Les ministres des exécutifs wallon et de la Fédération Wallonie-Bruxelles ne sont pas venus les mains vides ce jeudi à Namur à l’occasion de leur gouvernement de rentrée. L’adoption en seconde lecture du CoDT, le nouveau code du développement territorial, un accord sur le très délicat dossier des implantations commerciales et le lancement d’un « plan Marshall 2022″… le repos estival de nos élus aurait-il fait son effet ? Une chose est sûre, c’est un Olivier (PS-CDH-Ecolo) se voulant – s’affichant ? – rabiboché qui s’est présenté à la presse ce jeudi, dans les jardins de l’Elysette. Car, faut-il le rappeler, c’est dans un climat détestable d’un conclave budgétaire épique et inachevé que les ministres de l’Olivier s’étaient quittés fin juillet.
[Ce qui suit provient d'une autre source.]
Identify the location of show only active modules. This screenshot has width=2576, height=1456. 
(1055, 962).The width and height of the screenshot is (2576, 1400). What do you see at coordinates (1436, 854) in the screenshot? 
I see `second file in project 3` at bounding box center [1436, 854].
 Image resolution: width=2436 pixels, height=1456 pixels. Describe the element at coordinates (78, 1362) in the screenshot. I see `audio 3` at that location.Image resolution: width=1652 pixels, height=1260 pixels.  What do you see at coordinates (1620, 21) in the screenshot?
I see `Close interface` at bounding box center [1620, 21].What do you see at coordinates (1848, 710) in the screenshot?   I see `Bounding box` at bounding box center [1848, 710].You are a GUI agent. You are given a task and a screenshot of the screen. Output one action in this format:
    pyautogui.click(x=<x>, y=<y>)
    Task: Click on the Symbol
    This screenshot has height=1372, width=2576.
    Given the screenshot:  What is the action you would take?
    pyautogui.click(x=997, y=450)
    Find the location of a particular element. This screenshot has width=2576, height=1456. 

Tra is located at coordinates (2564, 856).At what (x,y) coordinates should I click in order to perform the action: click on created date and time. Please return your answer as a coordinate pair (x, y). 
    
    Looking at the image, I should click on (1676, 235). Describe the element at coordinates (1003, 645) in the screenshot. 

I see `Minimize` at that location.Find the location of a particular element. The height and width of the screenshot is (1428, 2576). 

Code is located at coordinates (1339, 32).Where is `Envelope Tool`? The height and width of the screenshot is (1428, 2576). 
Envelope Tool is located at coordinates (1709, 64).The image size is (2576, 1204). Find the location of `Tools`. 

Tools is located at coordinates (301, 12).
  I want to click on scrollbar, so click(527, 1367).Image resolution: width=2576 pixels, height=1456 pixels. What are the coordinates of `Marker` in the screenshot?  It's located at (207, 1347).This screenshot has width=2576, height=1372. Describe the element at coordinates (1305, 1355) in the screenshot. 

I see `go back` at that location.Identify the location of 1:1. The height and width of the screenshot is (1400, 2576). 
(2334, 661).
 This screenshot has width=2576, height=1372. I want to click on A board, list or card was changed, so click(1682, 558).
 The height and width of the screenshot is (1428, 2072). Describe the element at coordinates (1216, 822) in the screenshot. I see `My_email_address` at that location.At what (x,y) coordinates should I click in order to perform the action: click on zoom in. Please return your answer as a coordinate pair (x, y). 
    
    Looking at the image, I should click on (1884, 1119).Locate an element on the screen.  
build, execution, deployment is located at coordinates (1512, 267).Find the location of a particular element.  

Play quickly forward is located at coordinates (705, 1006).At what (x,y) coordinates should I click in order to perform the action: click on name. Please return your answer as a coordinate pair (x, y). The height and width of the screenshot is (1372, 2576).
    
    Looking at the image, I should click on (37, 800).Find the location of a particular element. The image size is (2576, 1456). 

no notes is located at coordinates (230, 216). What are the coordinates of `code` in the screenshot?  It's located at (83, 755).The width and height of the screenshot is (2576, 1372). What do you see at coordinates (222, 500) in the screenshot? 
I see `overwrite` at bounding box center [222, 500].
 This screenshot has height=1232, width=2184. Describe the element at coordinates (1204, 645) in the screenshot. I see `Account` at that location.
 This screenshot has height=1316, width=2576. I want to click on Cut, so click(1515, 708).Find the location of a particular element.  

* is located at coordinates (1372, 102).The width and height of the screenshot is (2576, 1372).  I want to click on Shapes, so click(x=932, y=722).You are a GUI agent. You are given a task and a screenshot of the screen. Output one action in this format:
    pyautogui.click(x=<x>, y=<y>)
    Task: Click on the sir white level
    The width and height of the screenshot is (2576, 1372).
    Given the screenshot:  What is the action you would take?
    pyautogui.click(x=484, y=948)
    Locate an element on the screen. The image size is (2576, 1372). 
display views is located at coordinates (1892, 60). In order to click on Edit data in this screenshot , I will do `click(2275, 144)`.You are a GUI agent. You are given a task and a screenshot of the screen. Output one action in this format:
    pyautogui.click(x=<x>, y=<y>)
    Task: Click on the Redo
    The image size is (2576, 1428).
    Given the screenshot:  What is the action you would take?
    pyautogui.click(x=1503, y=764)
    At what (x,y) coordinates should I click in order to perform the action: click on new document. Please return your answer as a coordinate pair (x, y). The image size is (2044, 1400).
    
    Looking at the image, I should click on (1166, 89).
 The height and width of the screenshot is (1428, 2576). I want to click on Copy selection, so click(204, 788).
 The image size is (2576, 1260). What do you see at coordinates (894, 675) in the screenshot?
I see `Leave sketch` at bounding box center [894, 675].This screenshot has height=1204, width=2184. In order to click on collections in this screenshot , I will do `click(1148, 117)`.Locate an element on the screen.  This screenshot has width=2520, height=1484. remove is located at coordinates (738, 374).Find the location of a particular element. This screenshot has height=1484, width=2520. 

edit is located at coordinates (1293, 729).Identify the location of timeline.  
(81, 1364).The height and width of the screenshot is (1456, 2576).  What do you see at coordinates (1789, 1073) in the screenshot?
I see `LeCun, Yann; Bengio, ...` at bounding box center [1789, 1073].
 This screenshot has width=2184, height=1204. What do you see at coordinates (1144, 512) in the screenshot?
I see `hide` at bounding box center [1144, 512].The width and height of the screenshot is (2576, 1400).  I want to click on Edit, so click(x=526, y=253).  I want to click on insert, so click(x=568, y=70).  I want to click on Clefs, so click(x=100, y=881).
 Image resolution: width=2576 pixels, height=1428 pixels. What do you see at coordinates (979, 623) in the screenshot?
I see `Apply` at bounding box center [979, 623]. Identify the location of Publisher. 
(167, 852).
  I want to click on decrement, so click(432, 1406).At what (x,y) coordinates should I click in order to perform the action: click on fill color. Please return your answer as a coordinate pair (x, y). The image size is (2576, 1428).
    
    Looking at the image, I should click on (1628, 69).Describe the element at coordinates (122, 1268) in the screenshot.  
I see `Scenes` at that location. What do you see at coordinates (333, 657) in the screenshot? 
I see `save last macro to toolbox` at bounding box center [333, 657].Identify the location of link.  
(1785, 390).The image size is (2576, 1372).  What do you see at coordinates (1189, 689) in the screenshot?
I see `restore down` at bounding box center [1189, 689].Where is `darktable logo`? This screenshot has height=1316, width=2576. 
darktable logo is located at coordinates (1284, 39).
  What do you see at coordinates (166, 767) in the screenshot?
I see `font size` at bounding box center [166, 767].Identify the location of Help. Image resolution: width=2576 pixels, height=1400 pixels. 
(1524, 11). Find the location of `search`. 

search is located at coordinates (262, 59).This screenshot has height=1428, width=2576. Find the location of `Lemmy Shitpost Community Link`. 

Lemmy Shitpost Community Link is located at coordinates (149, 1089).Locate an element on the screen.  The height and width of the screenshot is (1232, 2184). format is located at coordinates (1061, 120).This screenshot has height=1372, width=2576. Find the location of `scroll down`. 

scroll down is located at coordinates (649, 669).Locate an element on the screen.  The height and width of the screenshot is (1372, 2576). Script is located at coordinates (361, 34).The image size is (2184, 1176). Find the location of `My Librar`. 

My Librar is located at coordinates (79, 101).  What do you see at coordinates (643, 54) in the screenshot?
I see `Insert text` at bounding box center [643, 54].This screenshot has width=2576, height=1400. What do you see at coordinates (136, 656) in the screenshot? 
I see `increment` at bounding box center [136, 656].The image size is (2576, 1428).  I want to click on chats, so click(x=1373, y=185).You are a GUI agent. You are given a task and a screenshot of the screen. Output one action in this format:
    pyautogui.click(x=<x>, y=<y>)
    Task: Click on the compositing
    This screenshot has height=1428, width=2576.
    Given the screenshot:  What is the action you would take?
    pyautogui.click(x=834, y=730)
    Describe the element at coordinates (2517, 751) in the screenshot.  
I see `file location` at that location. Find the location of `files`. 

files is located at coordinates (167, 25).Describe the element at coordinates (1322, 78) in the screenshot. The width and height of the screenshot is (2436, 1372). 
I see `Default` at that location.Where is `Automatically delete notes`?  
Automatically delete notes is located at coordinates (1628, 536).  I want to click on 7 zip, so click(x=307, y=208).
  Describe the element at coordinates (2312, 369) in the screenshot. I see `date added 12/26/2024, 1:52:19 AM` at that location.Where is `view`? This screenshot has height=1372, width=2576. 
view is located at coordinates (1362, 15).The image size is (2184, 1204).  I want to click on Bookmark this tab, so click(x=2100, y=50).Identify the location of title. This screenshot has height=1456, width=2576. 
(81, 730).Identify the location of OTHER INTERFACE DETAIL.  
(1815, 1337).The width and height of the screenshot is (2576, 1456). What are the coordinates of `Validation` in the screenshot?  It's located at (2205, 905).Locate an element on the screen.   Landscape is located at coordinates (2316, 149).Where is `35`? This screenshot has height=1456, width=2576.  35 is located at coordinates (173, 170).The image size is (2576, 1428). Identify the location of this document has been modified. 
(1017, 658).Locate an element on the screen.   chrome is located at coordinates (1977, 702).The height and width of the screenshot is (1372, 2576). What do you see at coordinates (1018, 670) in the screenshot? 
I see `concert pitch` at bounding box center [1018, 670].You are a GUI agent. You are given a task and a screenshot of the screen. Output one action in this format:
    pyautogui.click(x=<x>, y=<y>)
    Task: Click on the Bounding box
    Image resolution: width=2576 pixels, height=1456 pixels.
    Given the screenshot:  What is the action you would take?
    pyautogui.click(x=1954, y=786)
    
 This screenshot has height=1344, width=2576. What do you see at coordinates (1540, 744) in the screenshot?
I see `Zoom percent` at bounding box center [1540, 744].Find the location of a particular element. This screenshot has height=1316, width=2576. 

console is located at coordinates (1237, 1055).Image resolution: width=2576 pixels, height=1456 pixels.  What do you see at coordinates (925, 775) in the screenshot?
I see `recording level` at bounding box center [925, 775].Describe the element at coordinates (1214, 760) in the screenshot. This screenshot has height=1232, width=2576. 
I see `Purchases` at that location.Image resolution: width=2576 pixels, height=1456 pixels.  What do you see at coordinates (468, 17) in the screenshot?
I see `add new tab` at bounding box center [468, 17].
Rien de tout cela ce jeudi donc, mais un état d’esprit ambitieux et prospectif. L’objectif : présenter les nouveaux enjeux et marquer le début de la dernière ligne droite de la législature. Plat principal du jour : le lancement du « plan Marshall 2022 ». On connaissait déjà le plan Marshall et le plan Marshall 2.vert pour relancer l’économie wallonne, voilà donc sa troisième version. Avec une grande nouveauté : l’éducation.« L’enseignement sera au cœur de ce projet fédérateur de relance économique, de cette œuvre collective et prospective », a déclaré le ministre-Président, Rudy Demotte (PS).

Education et compétitivité

« Une excellente chose, une véritable première en Wallonie », s’est réjouie la ministre de l’Enseignement obligatoire, Marie-Martine Schyns (CDH). On se souvient effectivement de ces voix, particulièrement dans les rangs des partenaires sociaux, qui se sont régulièrement élevées pour regretter la place trop faible accordée à l’enseignement dans les plans Marshall précédents. Cette version entend donc y remédier.« L’avenir de notre société passe par l’éducation. Mais il ne suffit pas de dire au monde scolaire : « A présent, tout repose sur vous, débrouillez-vous ! », a insisté la ministre fraîchement nommée. Et d’ajouter :« Ce plan Marshall 2022 est l’occasion unique de créer un lien indéfectible entre le monde de l’école et celui de l’entreprise ».

Le projet se donne l’ambition d’améliorer le pilotage de l’enseignement obligatoire, notamment en accompagnant plus efficacement les écoles en difficultés, de refonder l’enseignement qualifiant ou encore de viser l’excellence dans la formation des enseignants.

Dans la foulée, le ministre socialiste Jean-Claude Marcourt n’a pas manqué de rappeler l’autre axe majeur de ce plan de relance économique, à savoir l’économie elle-même. « Le temps économique ne tient pas compte du temps politique », a-t-il ainsi déclaré. Ces dernières années, la compétitivité de nos entreprises s’est améliorée en Wallonie. Notre volonté est de poursuivre dans ce sens, notamment en renforçant les pôles de compétitivité ».

Ce plan sera examiné en deuxième lecture dans le courant de l’automne. Les deux exécutifs affirment vouloir mettre en œuvre certaines mesures avant les élections du 25 mai prochain. Mais quid de l’avenir du plan après cette échéance ? « Quelle que soit la majorité qui en sortira, elle ne pourra l’ignorer », a souligné M. Demotte. Et le ministre André Antoine (CDH) de renchérir : « Ceux qui viendraient à l’avenir seraient bien inspirés de garder le cap ». C’est dit.